### Task details
The reply must be the number of lines in the following material that include the word "agent", and nothing more.

### Entries shown
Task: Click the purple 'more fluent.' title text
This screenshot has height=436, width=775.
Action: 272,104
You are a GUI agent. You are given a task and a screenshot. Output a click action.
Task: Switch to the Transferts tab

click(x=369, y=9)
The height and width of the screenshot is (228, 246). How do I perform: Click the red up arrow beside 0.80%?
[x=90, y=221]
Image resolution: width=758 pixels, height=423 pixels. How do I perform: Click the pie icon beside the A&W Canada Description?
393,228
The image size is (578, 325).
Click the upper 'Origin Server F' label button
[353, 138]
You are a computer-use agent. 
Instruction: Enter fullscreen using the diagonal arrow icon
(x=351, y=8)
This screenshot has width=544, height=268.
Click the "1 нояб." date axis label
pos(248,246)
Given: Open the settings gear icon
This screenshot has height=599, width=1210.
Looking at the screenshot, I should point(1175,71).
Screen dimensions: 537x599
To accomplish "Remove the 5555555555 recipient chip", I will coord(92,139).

### Written answer
2